How Do You Say ‘Comeback Kid’ in Hebrew?

The exit polls from Israel’s general election Tuesday testify to Benjamin Netanyahu’s political stamina and character.

AP/Tsafrir Abayov
The former Israeli prime minister and the head of Likud party, Benjamin Netanyahu and his wife Sara at Jerusalem, November 2, 2022. AP/Tsafrir Abayov

Congratulations are in order for Benjamin Netanyahu, who, in an astounding reversal of fortune, is likely to return as Israel’s prime minister for an unprecedented third time. The latest exit polls from the general election Tuesday — the fifth in four years — show that the leader of the Likud Party is in a position to extend a span in power that is already the longest in Israel’s history. It would be a remarkable show of political stamina and character.

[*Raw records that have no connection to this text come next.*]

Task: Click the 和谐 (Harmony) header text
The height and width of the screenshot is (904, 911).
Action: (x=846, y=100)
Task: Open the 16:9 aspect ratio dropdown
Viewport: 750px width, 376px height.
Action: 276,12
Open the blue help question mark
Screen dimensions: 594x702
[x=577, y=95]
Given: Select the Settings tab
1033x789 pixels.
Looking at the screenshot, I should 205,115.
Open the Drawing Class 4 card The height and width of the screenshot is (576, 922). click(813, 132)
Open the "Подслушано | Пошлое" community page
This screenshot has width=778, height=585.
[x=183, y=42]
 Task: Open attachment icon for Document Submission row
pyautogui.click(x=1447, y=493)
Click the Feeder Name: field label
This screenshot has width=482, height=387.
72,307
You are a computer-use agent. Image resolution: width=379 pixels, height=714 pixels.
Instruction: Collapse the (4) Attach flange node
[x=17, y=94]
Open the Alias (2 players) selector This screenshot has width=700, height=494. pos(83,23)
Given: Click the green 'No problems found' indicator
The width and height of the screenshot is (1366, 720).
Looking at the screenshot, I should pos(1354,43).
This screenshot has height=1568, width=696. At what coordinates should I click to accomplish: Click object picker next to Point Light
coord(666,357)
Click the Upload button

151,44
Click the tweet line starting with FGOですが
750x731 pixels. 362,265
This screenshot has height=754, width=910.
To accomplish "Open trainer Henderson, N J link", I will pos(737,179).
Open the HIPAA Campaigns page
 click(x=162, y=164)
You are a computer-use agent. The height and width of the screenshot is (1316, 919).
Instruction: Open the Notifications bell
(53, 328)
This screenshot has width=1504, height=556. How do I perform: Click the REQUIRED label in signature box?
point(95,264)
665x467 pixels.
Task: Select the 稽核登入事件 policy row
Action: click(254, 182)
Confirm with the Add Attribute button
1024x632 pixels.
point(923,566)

Not that it is going to be easy. With something like 80 percent of the vote counted, it looks like a decisive victory for a coalition pledged to support Mr. Netanyahu. Yet members of such a coalition include some of Israel’s most far-right politicians. If Mr. Netanyahu seeks a coalition by relying solely on such parties, the country’s polarization could become wider and more bitter than it has been, which is saying something. 

The key figure in that drama is the right-wing leader Itamar Ben Gvir. He is a disciple of the martyred radical rabbi Meir Kahane. Mr. Netanyahu did his utmost to pull Mr. Ben Gvir out of the political fringe and into the main fold. In a repudiation of the current centrist government of Prime Minister Lapid, Mr. Ben Gvir’s party, Otzma Yehudit, which means Jewish Strength, emerged as what will be the third-largest party in the next Knesset.

This gives Mr. Ben Gvir leverage in negotiations over the new government. He’s said that he would seek to be minister of internal security, which would place him atop the police force and other bodies charged with law enforcement and fighting terrorism. Arab citizens of Israel will fear the prospect. What they see in Mr. Ben Gvir is a man who once worshipped Baruch Goldstein, a physician who in 1994 massacred 29 Muslim worshippers at Hebron. 

Mr. Ben Gvir has been making an effort to rebrand himself and drop his past, which includes a conviction for incitement to racism, yet nevertheless maintains policy prescriptions that put him far to the right of most security professionals. Last night Mr. Ben Gvir’s supporters greeted him with chants “death to the terrorists.” They reportedly were instructed to avoid frequent cries of  “Death to the Arabs.”

All that is a far cry from Mr. Netanyahu’s message in his victory speech last night, in which he vowed to reunite the country. “We will work to lower the flames in the public discourse,” Mr. Netanyahu said. “We will strive to mend the fissures in a society ripped apart.” That suggests Mr. Netanyahu would need to marginalize Mr. Ben Gvir, blunt his instinct for mayhem, and to reunite with some centrist former allies. 

Ay, there’s the rub, too. For such former Likud members and others who could potentially coalesce with Bibi are likely to eschew any coalition that would include Mr. Ben Gvir. It’s us or him, they’re likely to say. Mr. Netanyahu’s government, therefore, may well be beholden to a figure who was a) until recently shunned by the majority of Israelis and b) greeted last night by crowds shouting “Hoo-hah, here’s the next prime minister.”

It’s a moment to bear in mind that Mr. Netanyahu is still on trial on various charges of corruption. We tend to see this as a symptom of the American Disease, a penchant for fighting political battles with criminal prosecutions. The prosecution is the scandal. Yet we don’t gainsay the danger that the criminal case could still make Mr. Netanyahu vulnerable to political attack from the right and left. Which makes his triumph Tuesday that much more impressive.